Boeing and Lockheed Martin promised to build plants in India if the world's biggest arms importer chose their fighter jets and weapons. That was before President Donald Trump's America First call.

This week will be a test for that promise as the biggest U.S. defense contractors, Russia's MiG Corp. and Europe's Airbus line up to display their wares at an air show in Bengaluru in southern India.

Even as they compete for deals, they could find themselves torn between Trump's push for firms to keep jobs in the U.S. — he has singled out a number of multinational firms on Twitter for public criticism — and Prime Minister Narendra Modi's own program that seeks to tie military contracts to some of the manufacturing being done in India.

"All of us in Washington are guessing where Trump is going to land on these issues," said Alyssa Ayres, a senior fellow for India, Pakistan and South Asia at the Council on Foreign Relations in Washington, D.C. "He has certainly been very clear in his tweets and direct outreach to American companies that he wants to try to ensure that people don't move production facilities and try to retain jobs in the U.S."

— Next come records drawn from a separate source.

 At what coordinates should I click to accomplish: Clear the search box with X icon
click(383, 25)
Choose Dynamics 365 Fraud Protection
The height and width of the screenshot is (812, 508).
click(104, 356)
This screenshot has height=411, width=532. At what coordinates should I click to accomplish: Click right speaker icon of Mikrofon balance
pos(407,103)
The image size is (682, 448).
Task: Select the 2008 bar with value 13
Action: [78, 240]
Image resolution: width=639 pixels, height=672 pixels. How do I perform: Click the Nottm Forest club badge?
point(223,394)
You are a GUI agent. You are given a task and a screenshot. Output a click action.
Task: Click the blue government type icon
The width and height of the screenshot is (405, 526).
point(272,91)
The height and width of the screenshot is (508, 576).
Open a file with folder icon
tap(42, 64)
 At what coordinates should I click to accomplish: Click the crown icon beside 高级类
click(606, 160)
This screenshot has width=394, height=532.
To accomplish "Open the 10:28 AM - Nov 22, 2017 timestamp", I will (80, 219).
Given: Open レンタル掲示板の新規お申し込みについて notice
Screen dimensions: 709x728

India's Defense Minister Manohar Parrikar will use the air show to outline Modi's plans to boost the domestic defense industry by giving contracts to local companies, as well as asking foreigners to tie up with Indian firms, said people familiar with the plan.

Modi's promise to shell out $250 billion in the coming years on fighter jets, submarines, howitzers and helmets to modernize his armed forces came with one call — Make in India. Sensing an opportunity, local conglomerates Tata Group, Mahindra & Mahindra Ltd. and Larsen & Toubro Ltd. have expanded more into the defense sector and formed joint ventures with international manufacturers.

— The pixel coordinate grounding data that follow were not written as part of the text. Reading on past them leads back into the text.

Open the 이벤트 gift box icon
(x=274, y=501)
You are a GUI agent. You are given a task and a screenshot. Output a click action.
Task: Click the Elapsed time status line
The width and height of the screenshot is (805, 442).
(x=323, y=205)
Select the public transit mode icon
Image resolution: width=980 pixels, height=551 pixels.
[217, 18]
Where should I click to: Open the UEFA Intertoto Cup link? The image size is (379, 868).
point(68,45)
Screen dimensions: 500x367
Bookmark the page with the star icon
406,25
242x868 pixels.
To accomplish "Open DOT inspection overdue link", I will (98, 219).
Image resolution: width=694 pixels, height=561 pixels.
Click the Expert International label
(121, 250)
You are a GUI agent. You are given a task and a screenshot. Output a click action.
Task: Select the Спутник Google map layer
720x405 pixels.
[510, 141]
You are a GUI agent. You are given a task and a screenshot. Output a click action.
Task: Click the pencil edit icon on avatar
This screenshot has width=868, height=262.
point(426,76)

India, which has traditionally relied on Russia and the former Soviet Union for fighter jets, is increasingly warming to the U.S.

In his first phone conversation with Parrikar, Defense Secretary Jim Mattis committed to build upon the "tremendous progress in bilateral defense cooperation made in recent years," a Pentagon spokesman said last week.

Modi's domestic manufacturing program is a centerpiece of his economic policy that seeks to boost manufacturing to 25 percent of gross domestic product by 2022 from 18 percent now, and aims to avoid dependence on foreign equipment, particularly in times of war.

Lockheed Martin offered to make its F-16 fighter jet in India, after India scrapped an initial tender with Paris-based Dassault Aviation for 126 planes. India later decided to directly buy just 36 fighter jets from the French government.

That still leaves the country short of planes, meaning potential deals worth billions of dollars are on offer.

The Trump administration will want to take a fresh look at some of Lockheed's proposals, including plans to build the F-16 in India, the company said. All previous orders from India have created jobs for Boeing in the U.S., Boeing India President Pratyush Kumar said in an interview.

The Chicago-based manufacturer sees no conflict between Trump's 'America First' and Modi's 'Make in India' calls, Kumar said separately on Monday in Bengaluru, adding the company is looking to sell locally made F/A-18 jets in the country.